Different with ELF that use '.' as concatenation character, COFF use '$' as concatenation character. That is, concatenation character is variable, so split concatenation character from text section prefix.
Text section prefix is existing feature of ELF, it can help to reduce icache and itlb misses, it's also make possible aggregate other compilers e.g. v8 created same prefix sections. Furthermore, the recent feature Machine Function Splitter (basic block level text prefix section) is based on text section prefix.

Diff Detail

Event Timeline

TaoPan created this revision.Nov 24 2020, 11:01 PM
Herald added a project: Restricted Project. · View Herald TranscriptNov 24 2020, 11:01 PM
TaoPan requested review of this revision.Nov 24 2020, 11:01 PM

Can you add more detail for the background on summary?

llvm/test/CodeGen/X86/text-section-prefix.ll
2

What's your checking here?

rnk added inline comments.Nov 25 2020, 11:25 AM
llvm/lib/CodeGen/TargetLoweringObjectFileImpl.cpp
623

This is out of scope for the patch, but why is it called a "section prefix" if it goes after the section name? ".text.hot._ZfooEv"

llvm/test/CodeGen/X86/text-section-prefix.ll
2

Please run this test in a few configurations. You can add two RUN lines like:

; RUN: llc -mtriple x86_64-linux-gnu %s -o - | FileCheck %s --check-prefix=ELF
; RUN: llc -mtriple x86_64-linux-gnu -unique-section-names=0 %s -o - | FileCheck %s --check-prefix=ELF-NOUNIQ
; RUN: llc -mtriple x86_64-windows-msvc %s -o - | FileCheck %s --check-prefix=MSVC
; RUN: llc -mtriple x86_64-windows-msvc %s -o - | FileCheck %s --check-prefix=MINGW

Add check lines for the section directives.

MaskRay added inline comments.
llvm/test/CodeGen/X86/text-section-prefix.ll
4

You may want some RUN configurations in Transforms/CodeGenPrepare/X86/section.ll

TaoPan edited the summary of this revision. (Show Details)Nov 25 2020, 6:16 PM
TaoPan marked an inline comment as done.Nov 25 2020, 6:39 PM
TaoPan added inline comments.
llvm/lib/CodeGen/TargetLoweringObjectFileImpl.cpp
623

Without this modification, ".texthot._ZfooEv", no '.' between .text and hot, as the '.' was removed in CodeGenPrepare.cpp
Please have a look at I just added Summary, key reason is ELF use '.', COFF use '$'.

llvm/test/CodeGen/X86/text-section-prefix.ll
2

I added some description in Summary.

The line of output

.section     .text,xxx

will be changed to

.section     .text**$hot**,xxx

or

.section     .text**$unlikely**,xxx

with this patch on Windows.

2

Thanks for your nice guidance!
I'll try your RUN lines.

4

Thanks!

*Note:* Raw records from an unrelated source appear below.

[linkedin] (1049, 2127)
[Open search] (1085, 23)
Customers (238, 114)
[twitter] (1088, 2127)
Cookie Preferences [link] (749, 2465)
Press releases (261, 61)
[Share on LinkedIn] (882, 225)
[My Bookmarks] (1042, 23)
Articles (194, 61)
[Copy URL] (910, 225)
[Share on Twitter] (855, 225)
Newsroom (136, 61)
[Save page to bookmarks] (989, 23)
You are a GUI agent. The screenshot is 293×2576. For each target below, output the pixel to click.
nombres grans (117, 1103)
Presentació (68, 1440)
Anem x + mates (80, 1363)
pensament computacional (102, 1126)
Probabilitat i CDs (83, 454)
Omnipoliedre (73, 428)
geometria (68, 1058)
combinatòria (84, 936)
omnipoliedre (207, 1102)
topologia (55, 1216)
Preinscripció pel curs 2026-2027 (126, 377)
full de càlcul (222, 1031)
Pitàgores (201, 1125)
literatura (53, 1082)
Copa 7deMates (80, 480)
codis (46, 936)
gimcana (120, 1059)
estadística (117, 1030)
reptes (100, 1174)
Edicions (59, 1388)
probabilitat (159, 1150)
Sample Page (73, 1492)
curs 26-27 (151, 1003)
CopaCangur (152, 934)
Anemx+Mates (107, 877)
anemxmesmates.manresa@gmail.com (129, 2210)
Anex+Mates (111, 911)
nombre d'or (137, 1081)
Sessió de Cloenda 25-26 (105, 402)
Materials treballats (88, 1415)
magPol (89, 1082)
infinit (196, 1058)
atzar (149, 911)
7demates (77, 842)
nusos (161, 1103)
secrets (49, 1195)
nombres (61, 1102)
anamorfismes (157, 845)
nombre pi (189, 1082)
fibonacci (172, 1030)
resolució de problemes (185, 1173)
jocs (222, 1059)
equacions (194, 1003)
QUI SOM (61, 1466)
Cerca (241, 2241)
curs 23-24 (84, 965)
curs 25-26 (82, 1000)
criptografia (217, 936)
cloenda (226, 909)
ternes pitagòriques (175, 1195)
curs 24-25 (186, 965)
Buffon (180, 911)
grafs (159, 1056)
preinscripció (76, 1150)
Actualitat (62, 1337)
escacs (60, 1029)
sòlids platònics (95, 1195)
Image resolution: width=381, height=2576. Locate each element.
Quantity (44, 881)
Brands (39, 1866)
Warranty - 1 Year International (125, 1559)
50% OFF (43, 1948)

I'll refer to this file.

pengfei added inline comments.Nov 25 2020, 6:52 PM
llvm/test/CodeGen/X86/text-section-prefix.ll
2

I see. Then you just need to add RUNs as Reid suggested and checks like what in section.ll

TaoPan added inline comments.Nov 25 2020, 7:01 PM
llvm/test/CodeGen/X86/text-section-prefix.ll
2

ok, I'll add RUNs and checks as Reid and MaskRay suggested, thanks!

TaoPan updated this revision to Diff 307950.Nov 26 2020, 7:12 PM

Fix lit failures and update test case for checking text section prefix.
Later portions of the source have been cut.